Roll on Summer.
Don't get me wrong, I'm all for letting the kids jump in puddles, but it gets to the point where light splashing is not enough - not for them anyway. They have to find one deep enough to wade through. And that's still not enough. They've gotta get their limbs in there; scooping up handfuls of mud and dripping it from one palm to the other, smearing muck to the elbows, The Lily Bug likes to explore the texture of mud with her entire body. In particular, her hair. Give her a storm-fed puddle as a palette, and she stands on her head and transforms into a human paint brush.
She did attempt a headstand in the mud during this particular adventure, but I missed the shot as I was already halfway back to the car calling "come on before I leave you behiiiind!" along the way.
What I really really hate about this kind of fun? The part where it becomes unfun. The part where it becomes one of those waking nightmares you can't shake off for the rest of the day. Yup. The part where mucky monsters have to get clean again.
For the highly-volatile Lily Bug, this becomes a Total. Meltdown. Nightmare. By the time we get on to the clean up, she's tuned out the world and she's in 'The Zone'. You know that tired zone that is usually a precursor to a full-scale over-tired screaming fit? It's at this point, our fun-loving three year old transforms into the Wicked Witch of the West.
There's kicking, there's screaming, there's the gnashing of teeth... Halfway through the ordeal I'm declaring "we are never EVER playing in mud again" and by the end I'm all but begging my poor devil-possessed child to stop with the screaming and clawing and thrashing because I am in fact a wee bit afraid that the neighbours will think something godawful is going on in the house, and call the cops.
At least in summer, a water fight can solve the issue of clean up time.

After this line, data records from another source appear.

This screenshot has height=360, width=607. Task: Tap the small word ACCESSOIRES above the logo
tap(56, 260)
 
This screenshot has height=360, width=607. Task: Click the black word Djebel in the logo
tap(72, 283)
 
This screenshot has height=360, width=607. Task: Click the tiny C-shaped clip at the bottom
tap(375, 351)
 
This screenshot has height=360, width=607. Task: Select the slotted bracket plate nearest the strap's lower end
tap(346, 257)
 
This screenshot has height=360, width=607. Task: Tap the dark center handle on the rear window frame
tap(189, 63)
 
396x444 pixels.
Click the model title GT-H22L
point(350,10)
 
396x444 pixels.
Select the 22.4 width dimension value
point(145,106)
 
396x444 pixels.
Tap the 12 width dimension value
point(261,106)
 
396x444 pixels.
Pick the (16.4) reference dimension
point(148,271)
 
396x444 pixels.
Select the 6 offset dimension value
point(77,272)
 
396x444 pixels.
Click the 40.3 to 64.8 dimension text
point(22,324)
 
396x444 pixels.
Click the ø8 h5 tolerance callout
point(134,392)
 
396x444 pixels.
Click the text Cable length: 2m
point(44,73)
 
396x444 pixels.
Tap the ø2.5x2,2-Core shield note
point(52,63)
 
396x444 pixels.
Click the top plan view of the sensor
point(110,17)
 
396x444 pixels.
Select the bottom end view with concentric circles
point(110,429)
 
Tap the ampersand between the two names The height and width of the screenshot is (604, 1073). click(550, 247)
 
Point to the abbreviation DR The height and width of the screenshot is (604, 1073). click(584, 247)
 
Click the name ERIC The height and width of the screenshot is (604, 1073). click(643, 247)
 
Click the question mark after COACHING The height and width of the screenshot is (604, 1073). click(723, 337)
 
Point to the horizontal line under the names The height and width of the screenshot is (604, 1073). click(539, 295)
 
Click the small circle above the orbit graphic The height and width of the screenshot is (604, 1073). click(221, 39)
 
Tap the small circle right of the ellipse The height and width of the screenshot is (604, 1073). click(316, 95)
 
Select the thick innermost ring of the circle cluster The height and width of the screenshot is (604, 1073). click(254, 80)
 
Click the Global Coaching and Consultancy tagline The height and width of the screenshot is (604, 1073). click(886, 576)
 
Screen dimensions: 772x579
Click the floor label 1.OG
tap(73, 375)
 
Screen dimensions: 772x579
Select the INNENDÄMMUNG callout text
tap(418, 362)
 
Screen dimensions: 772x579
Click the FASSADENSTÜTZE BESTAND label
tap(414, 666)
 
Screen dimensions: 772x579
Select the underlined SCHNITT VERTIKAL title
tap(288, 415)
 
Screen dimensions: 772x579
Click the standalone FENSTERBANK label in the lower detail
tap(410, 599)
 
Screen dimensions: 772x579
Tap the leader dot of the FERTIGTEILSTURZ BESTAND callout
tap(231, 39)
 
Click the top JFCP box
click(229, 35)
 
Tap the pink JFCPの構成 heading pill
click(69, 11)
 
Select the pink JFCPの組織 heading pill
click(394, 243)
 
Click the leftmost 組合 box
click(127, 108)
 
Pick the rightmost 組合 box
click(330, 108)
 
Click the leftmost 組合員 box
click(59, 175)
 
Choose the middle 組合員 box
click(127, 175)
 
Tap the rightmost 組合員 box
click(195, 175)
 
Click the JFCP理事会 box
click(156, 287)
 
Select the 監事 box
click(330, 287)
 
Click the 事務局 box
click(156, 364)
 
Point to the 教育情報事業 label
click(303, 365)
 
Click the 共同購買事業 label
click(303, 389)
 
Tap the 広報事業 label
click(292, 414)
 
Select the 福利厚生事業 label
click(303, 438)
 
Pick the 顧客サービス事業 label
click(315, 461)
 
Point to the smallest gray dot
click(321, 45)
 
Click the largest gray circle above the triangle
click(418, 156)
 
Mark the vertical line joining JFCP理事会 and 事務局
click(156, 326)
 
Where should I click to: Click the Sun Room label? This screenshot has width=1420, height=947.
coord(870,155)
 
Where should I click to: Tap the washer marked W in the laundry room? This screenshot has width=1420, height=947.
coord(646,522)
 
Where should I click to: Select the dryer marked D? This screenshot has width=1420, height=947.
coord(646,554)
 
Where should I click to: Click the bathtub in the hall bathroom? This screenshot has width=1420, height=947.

In summer, the messy play table can be moved outside so I don't have to spend an hour scrubbing floury watery goop off the kitchen walls. The muck is cleaner; less water-logged rugby field and more soggy sandpit.
Roll on Summer.
This was last summer. The clampit was filled with lovely soft Pinaki sand on one side and water on the other, then mixed to create a diarrhea-brown ooze that we (or rather, they) spent every available day wallowing in. Clean up time was garden hose simple.